Associate Investigator, The Feinstein Institute for Medical Research
Phone: (516) 562-1076
Dr. Wentian Li obtained his BS from Beijing University (physics) and PhD from Columbia University (physics and complex systems). He has a diverse background by working at the Condensed Matter Theory Group at Brookhaven National Laboratory, Center for Complex Systems Research at University of Illinois at Urbana-Champaign, Santa Fe Institute, Lab of Statistical Physics at Rockefeller University, Computational Biology group at Cold Spring Harbor, Statistical Genetics Lab at Columbia University Medical Center and New York State Psychiatric Institute. Before joining the Feinstein Institute for Medical Research, he was an assistant professor at Rockefeller University. He joined the Center for Genomics and Human Genetics to apply his genetic analysis expertise on data generated in studying rheumatoid arthritis. Besides the traditional genetic analysis such as pedigree/linkage analysis and case-control genetic association analysis, he is collaborating with many groups at Feinstein on microarray expression analysis. More recently, with the high demand on a biological understanding of the data, he is also doing bioinformatics and system biology analysis.
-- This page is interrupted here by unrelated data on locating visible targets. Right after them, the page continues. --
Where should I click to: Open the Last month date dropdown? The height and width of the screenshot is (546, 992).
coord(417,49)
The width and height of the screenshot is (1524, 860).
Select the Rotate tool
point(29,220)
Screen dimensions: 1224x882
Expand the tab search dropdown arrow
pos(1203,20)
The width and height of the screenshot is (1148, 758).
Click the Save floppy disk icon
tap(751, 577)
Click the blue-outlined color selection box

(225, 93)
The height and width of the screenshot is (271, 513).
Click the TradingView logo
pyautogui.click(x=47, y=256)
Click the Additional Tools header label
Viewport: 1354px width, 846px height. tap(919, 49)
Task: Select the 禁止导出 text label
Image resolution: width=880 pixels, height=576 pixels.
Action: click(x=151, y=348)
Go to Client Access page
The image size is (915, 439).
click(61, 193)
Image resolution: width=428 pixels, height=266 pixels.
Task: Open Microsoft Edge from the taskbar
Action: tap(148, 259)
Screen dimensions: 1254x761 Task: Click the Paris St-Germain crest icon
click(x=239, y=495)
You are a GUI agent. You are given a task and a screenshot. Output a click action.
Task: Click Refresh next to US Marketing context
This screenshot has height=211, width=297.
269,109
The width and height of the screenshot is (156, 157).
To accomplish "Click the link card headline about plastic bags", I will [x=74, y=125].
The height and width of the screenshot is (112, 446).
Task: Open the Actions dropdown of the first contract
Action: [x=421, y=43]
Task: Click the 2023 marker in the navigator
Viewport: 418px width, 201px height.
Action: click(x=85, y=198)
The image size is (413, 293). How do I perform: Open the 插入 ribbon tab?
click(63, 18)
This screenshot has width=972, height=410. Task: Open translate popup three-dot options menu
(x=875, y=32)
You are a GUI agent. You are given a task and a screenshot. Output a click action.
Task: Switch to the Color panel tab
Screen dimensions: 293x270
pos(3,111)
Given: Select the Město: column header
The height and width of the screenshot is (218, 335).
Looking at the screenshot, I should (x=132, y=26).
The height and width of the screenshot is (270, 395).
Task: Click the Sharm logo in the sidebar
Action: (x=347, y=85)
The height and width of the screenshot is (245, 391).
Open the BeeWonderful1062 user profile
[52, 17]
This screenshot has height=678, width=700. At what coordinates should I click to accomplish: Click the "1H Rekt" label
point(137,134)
Dr. Li’s scope of expertise is statistical, mathematical, computational, and quantitative analysis of biomedical data. As the type of the data evolve with the biotechnology, the type of analyses which Dr. Li is involved also constantly shifting. Whether it is shifting from family genetic data to population data, from common variants typed by chip to rare variants obtained by next-generation-sequencing, from microarray expression data from sequence-based expression profile, from intermediate-sized data to big data, or from pure statistical analysis to bioinformatics and biology-annotated data analysis, Dr. Li’s work never stands still. He has published roughly 110 peer-reviewed publications, with 60% as the first or senior author.
Over the year, Dr. LI has reviewed more than 370 scientific papers for 95 different journals. He was an editorial board member of Bioinformatics from 2005 to 2008, and an editorial board member of Journal of Theoretical Biology since 2005. In 2013, he became one of the two editors-in-chief of Computational Biology and Chemistry. Since then, he helped to edit a special issue on “Complexity in Genomes”, and is producing another special issue “Advances in System Biology”. He served as an ad hoc reviewer for NIH’s Tumor Microenvironment Network grant proposal in 2011, as well as a grant reviewer for Centre National de la Recherché Scientifique (CNRS) in France, Biotechnology and Biological Sciences Research Council (BBSRC) in UK, Ministry of Science and Technology in India, and Wellcome Trust in UK. He was a co-organizer of the satellite meeting on genomic complexity at European Conference on Complex Systems (ECCS’12), and has been a program committee member for the annual Asia-Pacific Bioinformatics Conference since 2007.
Our research focus is to assess, analyze, summarize, annotate biomedical data, both to aid biologists to understand topics of their study, and for ourselves to generate theoretical hypothesis on biological phenomena and human diseases.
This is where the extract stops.